Stored data entries:
+ + + + +
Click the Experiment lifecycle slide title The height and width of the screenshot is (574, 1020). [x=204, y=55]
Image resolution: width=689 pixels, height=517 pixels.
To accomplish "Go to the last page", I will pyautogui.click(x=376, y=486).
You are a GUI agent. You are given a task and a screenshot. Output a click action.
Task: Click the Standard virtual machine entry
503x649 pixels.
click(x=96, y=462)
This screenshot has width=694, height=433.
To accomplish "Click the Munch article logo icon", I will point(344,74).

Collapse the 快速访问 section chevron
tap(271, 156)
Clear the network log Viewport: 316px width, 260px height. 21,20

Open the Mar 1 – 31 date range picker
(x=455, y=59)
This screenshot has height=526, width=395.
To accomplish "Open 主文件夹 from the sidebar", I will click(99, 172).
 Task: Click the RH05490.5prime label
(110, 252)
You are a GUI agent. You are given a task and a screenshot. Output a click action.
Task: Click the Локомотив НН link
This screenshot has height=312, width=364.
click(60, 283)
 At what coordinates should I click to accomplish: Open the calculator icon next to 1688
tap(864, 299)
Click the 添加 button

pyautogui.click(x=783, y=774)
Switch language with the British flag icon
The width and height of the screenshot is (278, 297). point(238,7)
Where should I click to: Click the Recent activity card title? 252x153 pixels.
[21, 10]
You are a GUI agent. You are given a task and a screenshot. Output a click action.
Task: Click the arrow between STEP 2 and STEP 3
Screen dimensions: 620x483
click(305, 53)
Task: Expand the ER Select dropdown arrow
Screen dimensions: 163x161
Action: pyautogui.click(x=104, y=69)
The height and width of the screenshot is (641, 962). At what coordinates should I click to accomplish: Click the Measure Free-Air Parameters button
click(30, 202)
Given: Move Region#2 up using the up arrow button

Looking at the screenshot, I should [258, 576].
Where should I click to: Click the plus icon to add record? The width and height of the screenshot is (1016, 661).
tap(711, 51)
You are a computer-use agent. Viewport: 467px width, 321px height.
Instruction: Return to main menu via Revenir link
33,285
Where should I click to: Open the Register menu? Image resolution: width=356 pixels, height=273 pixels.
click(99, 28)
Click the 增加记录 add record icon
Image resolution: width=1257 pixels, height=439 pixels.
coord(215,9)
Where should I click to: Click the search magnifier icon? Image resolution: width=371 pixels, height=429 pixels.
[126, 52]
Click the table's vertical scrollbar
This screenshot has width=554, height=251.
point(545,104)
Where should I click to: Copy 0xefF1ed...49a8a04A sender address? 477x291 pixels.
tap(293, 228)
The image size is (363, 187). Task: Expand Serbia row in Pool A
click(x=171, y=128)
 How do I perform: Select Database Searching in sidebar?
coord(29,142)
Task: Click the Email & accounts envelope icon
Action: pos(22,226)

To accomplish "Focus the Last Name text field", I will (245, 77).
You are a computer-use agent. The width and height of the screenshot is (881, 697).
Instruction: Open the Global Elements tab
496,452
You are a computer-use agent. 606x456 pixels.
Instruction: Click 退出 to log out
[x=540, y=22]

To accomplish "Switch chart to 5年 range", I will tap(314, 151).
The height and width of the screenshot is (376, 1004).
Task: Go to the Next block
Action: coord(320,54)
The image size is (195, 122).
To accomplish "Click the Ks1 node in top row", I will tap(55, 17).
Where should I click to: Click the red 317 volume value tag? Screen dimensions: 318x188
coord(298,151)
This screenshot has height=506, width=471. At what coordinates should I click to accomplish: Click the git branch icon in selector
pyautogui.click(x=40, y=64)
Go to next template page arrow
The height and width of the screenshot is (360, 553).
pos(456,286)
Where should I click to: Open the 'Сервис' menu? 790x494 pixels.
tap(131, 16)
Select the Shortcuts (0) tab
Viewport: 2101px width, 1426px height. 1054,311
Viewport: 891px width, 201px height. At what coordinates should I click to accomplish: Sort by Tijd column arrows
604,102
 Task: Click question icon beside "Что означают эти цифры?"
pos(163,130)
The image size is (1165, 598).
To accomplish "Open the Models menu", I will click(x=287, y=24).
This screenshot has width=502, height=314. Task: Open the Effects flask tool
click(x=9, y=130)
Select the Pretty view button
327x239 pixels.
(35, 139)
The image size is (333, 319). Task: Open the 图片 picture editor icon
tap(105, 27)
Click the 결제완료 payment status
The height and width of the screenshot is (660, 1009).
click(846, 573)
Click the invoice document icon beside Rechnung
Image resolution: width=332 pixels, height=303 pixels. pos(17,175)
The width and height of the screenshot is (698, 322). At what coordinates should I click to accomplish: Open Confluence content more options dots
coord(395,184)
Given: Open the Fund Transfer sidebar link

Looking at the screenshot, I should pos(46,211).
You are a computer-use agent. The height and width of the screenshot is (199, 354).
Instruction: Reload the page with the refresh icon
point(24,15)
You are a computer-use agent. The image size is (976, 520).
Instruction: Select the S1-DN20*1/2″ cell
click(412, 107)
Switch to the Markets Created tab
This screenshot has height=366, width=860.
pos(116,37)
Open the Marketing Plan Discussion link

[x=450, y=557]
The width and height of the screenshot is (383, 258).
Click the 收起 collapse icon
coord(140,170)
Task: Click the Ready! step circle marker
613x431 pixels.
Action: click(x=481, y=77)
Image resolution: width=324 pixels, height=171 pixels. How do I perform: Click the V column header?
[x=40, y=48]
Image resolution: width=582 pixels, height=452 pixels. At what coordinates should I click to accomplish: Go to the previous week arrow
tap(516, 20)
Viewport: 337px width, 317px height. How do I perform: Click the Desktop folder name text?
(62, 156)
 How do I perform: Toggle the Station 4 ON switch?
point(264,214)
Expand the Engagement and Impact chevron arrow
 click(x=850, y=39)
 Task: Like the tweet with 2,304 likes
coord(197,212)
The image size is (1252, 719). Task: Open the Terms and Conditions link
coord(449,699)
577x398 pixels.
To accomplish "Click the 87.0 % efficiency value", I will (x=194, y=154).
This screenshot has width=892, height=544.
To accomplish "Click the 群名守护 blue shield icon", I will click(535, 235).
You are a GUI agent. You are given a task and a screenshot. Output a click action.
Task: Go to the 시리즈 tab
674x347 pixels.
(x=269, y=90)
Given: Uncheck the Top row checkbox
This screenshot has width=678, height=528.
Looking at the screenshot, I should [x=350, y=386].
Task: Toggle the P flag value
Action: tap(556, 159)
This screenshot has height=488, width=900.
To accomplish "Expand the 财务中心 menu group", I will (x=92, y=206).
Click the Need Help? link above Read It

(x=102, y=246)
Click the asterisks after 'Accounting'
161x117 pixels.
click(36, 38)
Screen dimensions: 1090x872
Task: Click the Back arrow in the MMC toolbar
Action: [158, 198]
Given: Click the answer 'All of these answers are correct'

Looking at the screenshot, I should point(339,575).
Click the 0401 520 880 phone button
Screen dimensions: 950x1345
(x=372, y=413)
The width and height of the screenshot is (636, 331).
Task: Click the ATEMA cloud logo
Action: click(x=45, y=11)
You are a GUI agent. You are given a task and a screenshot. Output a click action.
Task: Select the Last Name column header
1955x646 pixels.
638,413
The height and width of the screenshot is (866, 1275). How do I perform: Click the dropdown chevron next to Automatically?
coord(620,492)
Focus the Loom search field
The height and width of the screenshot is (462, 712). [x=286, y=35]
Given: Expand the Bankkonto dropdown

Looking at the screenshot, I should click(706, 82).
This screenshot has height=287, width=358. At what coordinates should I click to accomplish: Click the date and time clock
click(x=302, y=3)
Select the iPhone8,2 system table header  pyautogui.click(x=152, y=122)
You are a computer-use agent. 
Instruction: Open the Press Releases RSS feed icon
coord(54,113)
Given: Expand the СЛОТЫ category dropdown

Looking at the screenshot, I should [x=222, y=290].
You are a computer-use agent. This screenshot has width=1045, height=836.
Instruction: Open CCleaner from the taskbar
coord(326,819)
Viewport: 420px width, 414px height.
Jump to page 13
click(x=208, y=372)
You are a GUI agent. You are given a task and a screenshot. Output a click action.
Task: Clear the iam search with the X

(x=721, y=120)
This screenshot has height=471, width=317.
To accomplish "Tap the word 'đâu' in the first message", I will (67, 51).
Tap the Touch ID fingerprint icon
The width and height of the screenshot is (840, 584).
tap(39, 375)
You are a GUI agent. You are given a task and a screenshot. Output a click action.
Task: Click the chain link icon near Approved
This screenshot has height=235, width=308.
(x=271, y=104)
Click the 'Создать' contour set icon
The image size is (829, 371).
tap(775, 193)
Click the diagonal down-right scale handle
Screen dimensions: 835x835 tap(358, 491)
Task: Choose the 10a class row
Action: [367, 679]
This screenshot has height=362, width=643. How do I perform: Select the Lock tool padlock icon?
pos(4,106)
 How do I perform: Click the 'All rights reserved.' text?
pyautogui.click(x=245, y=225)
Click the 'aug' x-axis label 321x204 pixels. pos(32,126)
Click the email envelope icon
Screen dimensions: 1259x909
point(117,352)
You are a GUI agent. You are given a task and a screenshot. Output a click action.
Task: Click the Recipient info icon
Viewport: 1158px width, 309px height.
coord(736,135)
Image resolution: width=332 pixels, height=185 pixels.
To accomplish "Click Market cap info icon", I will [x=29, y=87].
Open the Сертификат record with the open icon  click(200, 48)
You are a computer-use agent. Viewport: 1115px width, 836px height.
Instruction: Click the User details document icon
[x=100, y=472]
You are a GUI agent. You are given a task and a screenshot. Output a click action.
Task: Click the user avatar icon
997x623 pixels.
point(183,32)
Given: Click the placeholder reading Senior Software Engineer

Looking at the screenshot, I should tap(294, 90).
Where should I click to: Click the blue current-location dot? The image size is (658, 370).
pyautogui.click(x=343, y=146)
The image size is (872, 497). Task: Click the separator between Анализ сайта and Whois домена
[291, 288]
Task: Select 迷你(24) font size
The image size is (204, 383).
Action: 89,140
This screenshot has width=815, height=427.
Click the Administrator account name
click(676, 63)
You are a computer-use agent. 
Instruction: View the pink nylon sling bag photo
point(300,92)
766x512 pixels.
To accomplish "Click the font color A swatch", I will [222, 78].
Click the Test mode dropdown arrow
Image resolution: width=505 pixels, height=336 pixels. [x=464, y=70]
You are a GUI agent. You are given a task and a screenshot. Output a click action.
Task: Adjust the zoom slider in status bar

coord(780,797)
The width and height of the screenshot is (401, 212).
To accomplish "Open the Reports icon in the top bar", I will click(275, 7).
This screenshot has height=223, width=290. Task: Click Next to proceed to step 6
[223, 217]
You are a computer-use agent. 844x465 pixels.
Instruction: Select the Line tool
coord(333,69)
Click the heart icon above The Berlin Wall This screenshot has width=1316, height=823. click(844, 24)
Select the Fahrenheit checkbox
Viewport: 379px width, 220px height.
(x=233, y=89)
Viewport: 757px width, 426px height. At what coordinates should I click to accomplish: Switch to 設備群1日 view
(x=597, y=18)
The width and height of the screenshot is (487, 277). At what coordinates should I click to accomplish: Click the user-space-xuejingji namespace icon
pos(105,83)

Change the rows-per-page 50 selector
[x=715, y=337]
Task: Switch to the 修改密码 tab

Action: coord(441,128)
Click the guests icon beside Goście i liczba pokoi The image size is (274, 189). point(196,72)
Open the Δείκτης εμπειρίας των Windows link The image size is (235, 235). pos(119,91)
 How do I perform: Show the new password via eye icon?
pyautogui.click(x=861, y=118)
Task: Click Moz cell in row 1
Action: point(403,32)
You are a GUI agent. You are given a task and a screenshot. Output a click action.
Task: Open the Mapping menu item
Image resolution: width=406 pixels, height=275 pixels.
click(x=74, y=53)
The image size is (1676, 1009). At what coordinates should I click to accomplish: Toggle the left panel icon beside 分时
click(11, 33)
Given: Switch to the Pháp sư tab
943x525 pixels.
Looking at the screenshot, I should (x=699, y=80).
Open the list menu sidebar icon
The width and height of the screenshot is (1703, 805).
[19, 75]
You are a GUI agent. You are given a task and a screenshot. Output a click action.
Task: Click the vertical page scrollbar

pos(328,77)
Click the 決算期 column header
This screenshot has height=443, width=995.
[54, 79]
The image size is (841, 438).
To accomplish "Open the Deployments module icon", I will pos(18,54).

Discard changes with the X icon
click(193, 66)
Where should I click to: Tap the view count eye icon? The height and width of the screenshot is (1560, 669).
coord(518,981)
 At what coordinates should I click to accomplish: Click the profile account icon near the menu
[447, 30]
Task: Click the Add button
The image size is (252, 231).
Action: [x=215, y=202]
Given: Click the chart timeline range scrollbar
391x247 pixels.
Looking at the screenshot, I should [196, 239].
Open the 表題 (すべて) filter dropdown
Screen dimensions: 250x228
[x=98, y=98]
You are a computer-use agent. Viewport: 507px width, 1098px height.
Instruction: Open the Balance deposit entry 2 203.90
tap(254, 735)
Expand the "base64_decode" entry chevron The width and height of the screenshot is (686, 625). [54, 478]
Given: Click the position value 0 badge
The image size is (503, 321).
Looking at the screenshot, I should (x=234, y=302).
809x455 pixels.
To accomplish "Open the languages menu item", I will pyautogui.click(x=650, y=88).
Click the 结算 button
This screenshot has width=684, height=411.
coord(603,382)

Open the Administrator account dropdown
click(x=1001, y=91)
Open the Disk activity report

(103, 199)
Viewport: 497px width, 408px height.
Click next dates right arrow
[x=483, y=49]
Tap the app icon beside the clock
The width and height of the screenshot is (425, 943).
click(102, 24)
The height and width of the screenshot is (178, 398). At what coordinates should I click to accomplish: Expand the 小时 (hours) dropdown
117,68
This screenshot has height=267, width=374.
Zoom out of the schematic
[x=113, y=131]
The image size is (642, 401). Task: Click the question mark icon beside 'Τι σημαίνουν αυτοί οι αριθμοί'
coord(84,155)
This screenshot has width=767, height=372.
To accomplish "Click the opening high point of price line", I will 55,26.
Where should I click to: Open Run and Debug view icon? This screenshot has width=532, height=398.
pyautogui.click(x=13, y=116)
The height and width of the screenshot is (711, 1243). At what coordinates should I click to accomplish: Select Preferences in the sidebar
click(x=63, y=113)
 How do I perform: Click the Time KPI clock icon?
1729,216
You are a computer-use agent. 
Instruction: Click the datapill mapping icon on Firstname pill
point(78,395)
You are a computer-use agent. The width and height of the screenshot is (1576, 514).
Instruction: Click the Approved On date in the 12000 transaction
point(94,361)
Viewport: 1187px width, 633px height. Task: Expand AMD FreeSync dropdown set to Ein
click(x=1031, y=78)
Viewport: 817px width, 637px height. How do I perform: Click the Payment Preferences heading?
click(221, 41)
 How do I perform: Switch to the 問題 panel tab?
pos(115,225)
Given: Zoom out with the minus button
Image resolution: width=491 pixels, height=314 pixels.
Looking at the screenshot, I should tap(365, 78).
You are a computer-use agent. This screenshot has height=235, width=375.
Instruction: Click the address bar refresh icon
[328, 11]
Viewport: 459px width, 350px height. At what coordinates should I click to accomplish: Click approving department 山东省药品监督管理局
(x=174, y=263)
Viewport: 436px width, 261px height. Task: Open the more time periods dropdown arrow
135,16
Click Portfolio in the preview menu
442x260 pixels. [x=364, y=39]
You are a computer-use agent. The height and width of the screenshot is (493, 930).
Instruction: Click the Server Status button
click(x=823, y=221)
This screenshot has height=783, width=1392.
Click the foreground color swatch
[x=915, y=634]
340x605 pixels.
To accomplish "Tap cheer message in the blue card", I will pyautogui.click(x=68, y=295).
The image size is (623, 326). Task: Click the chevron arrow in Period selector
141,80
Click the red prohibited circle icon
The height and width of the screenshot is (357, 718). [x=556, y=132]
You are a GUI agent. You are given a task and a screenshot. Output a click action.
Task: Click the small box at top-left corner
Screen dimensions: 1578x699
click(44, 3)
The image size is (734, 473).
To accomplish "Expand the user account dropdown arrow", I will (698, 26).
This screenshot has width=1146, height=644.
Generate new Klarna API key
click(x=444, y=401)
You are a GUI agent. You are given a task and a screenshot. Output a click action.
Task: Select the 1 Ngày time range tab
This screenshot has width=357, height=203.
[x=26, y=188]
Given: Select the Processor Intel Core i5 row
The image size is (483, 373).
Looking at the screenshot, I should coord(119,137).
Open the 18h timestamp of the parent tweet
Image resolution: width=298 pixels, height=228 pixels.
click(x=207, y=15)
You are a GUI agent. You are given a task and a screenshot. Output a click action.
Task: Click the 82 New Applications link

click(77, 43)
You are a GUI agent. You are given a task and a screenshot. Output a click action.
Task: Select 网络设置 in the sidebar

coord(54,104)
+ + + + +
- REQUIRED ACTION -
Would you print exactly, and only, the lines of the data above from the line with "The width and height of the screenshot is (383, 258)." through the line with "Given: Uncheck the Top row checkbox", inclusive?

- TASK SOLUTION -
The width and height of the screenshot is (383, 258).
Click the 收起 collapse icon
coord(140,170)
Task: Click the Ready! step circle marker
613x431 pixels.
Action: click(x=481, y=77)
Image resolution: width=324 pixels, height=171 pixels. How do I perform: Click the V column header?
[x=40, y=48]
Image resolution: width=582 pixels, height=452 pixels. At what coordinates should I click to accomplish: Go to the previous week arrow
tap(516, 20)
Viewport: 337px width, 317px height. How do I perform: Click the Desktop folder name text?
(62, 156)
 How do I perform: Toggle the Station 4 ON switch?
point(264,214)
Expand the Engagement and Impact chevron arrow
 click(x=850, y=39)
 Task: Like the tweet with 2,304 likes
coord(197,212)
The image size is (1252, 719). Task: Open the Terms and Conditions link
coord(449,699)
577x398 pixels.
To accomplish "Click the 87.0 % efficiency value", I will (x=194, y=154).
This screenshot has width=892, height=544.
To accomplish "Click the 群名守护 blue shield icon", I will click(535, 235).
You are a GUI agent. You are given a task and a screenshot. Output a click action.
Task: Go to the 시리즈 tab
674x347 pixels.
(x=269, y=90)
Given: Uncheck the Top row checkbox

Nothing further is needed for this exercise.